Рис. 1. Влияние исследуемых пептидов на агрегационную способность тромбоцитов
Влияние инновационных пептидов, имитирующих α-спираль B эритропоэтина, на агрегационную способность тромбоцитов (M±m, n=10)
|
Группа |
Время наступления |
Максимальный уровень светопропускания, % |
|
|
85% от максимальной, с |
Максимальная агрегация, с |
||
|
Интактные |
94,0±3,85 |
123,4±3,33 |
36,9±1,79 |
|
pHBSP |
75,0±2,11* |
105,8±2,60* |
48,0±1,23* |
|
EP-11-1 |
104,0±2,29* |
132,6±2,73* |
31,5±0,85* |
|
EP-11-2 |
98,6±3,76 |
129,9±3,69 |
34,3±0,70 |
|
EP-11-3 |
108,9±4,00* |
137,5±3,80* |
30,4±0,62* |
Примечание: * – при p<0,05 по отношению к интактным животным.
Рис. 2. Влияние исследуемых пептидов на время FeCl3-индуцированной тромботической окклюзии сонной артерии у мышей
Заключение
В результате проведенного исследовании показана антиагрегантная способность у образцов пептидов с лабораторными шифрами EP-11-1 и EP-11-3, о чем свидетельствуют удлинение времени агрегации тромбоцитов и снижение ее степени.
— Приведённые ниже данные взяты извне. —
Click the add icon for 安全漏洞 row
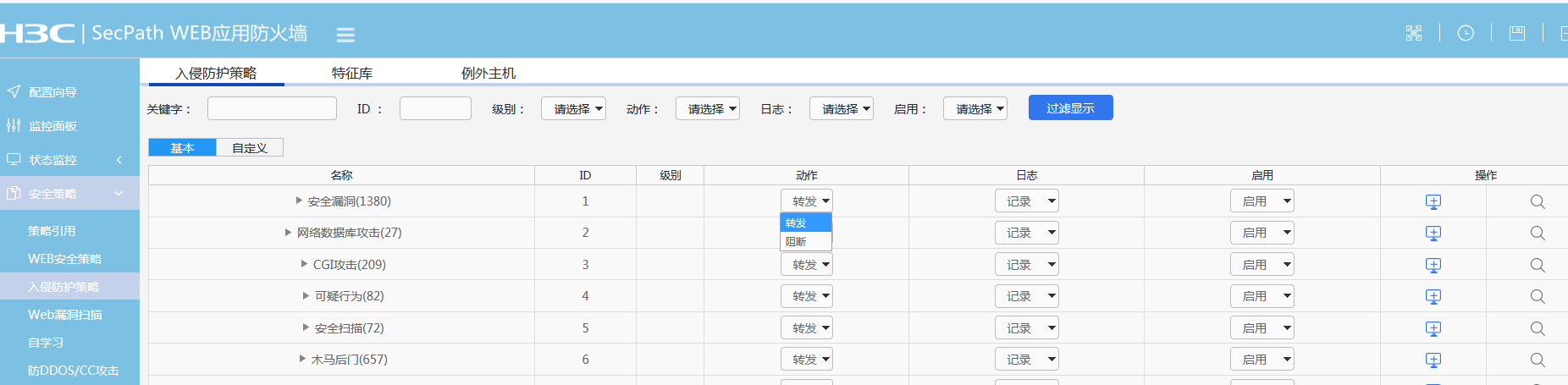The image size is (1568, 385). 1433,201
Внутрибрюшинное введение исходного пептида HBSP приводило к укорочению времени тромбообразования до полного прекращения кровотока до 575±22,2 с, что свидетельствует о протромбогенном эффекте соединения. Внутрибрюшинное введение исследуемых пептидов EP-11-1 и EP-11-3 приводило к статистически значимому (р<0,05) удлинению времени тромбообразования до полного прекращения кровотока до 1097±40,3 с и 1285±57,5 с соответственно. Результаты проведенного исследования свидетельствуют о наличии антитромботических свойств у исследуемых пептидов с шифрами EP-11-1 и EP-11-3 и их способности снижать агрегационную способность тромбоцитов.
Исследование выполнено при поддержке гранта Президента РФ № MД-757.2020.7.